Interestingly then, a trait they all share is using the word ‘then’ after an adverb to introduce their convoluted sentences. Possibly then too, that is just a coincidence.

(Well, no, I’m not really good at imitating their style, am I? I’d better stick to my own.)

Jake doesn’t even understand what he’s asking?

In a tweet on 11 June 2013, Jake announced that he had also asked crucial questions to the Dutch central bank DNB (De Nederlandsche Bank).

Interestingly, the fourth Dutch question is more or less a translation of the first question by Mark-Lee Giles, so:

1) What lawful consideration do you claim the BoE gives up when it creates money ?

became:

Op basis van welke wettige (contractuele) overweging claimt de bank dat het eerder bezit opgeeft wanneer geldcreatie plaatsvindt?

On superficial perusal I concluded that Jake had translated the English word “consideration” by the Dutch word “overweging”.

That is what above I called sense A, which is the wrong, unintended sense, the right one probably being sense B. So quickly, too quickly in hindsight, I tweeted:

@mike_montagne @Holland4MPE "Commensurable consideration" (dffclt wrds, that Jake doesn't understand) [...]”

Now that I look at the matter in more detail while writing the article (18 June), I think Jake did notice the lexical and semantic difficulties, and tried to build also sense B into his Dutch question, by writing “[...] claimt de bank dat het eerder bezit opgeeft wanneer geldcreatie plaatsvindt?”, meaning as I understand it: ‘[...] does the bank claim it gives up previous property, earlier assets, when money creation takes place’.

And perhaps Mark-Lee Giles and/or Mike Montagne did also hint at sense A, so that the question:
What lawful consideration [does the bank] give[s] up when it creates money ?
really means:
‘Who (governmental authorities) and what (laws, contracts) gave the bank the right to create money? Why does the bank think it is allowed to do that while others can’t?’

Be that as it may, it is still my opinion that all those questions are unclearly worded, that they rely on grave misunderstandings, that they are rhetorical in already suggesting incriminating answers, and are full of unfounded reproach against banks in general.

Moreover, the questions are directed to central banks, which by the nature of what they do, are not directly involved in money creation themselves. They do control the boundaries of how non-central banks can create money, though.

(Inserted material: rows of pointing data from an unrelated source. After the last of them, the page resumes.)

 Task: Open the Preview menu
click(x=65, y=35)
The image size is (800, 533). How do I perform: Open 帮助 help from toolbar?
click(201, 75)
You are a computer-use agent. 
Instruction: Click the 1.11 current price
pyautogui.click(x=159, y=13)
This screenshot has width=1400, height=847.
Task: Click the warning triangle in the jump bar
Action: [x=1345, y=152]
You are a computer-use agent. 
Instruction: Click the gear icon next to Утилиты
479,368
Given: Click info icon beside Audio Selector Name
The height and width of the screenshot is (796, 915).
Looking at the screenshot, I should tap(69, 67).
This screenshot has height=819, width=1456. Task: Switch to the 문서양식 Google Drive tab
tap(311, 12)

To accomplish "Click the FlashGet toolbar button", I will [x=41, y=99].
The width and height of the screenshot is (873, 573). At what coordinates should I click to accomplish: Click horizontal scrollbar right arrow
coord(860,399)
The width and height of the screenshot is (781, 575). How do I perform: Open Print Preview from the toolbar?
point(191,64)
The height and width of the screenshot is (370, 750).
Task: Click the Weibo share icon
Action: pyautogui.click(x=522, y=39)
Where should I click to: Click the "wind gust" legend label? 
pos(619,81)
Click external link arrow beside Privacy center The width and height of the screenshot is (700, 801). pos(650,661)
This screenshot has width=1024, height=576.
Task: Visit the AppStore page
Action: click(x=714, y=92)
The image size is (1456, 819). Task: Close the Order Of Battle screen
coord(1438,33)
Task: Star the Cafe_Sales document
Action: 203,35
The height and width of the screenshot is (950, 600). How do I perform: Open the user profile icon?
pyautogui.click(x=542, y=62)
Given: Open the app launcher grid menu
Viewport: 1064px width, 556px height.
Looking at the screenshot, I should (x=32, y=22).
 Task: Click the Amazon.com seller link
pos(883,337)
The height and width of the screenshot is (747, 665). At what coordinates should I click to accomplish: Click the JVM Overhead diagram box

All of these characteristics of the questions make it difficult for the central banks to answer them, and it would be quite understandable if they tacitly thought “why would we?”

Quick of the matter

This purportedly lacking “commensurable consideration” seems to be the quick of MPE, or at least part of the quick.

Central banks understandably do not provide targeted answers, but I think I can, and I am willing to do so. I can even answer the questions in several interpretations, be they intended, implied of not intended at all. I’ll try to do so in one or more subsequent articles.

In fact, all the answers are already in my existing series of 19 articles, but last weeks’ twittering shows that Mike and Jake are unable (or unwilling? but let’s not assume that) to match what I wrote there with express or implied elements in their questions.

So I will be more explicit. I think they deserve that.

Stay tuned and watch this space.


21 June 2013

The Canadian section of MPE was willing to explain and corroborate the meaning of the word “consideration”, as follows:

**Consideration: something valuable exchanged as part of a contract** Dictionary of Banking and Finance, 4th edition, page 76”.

This corresponds to what I called sense group B.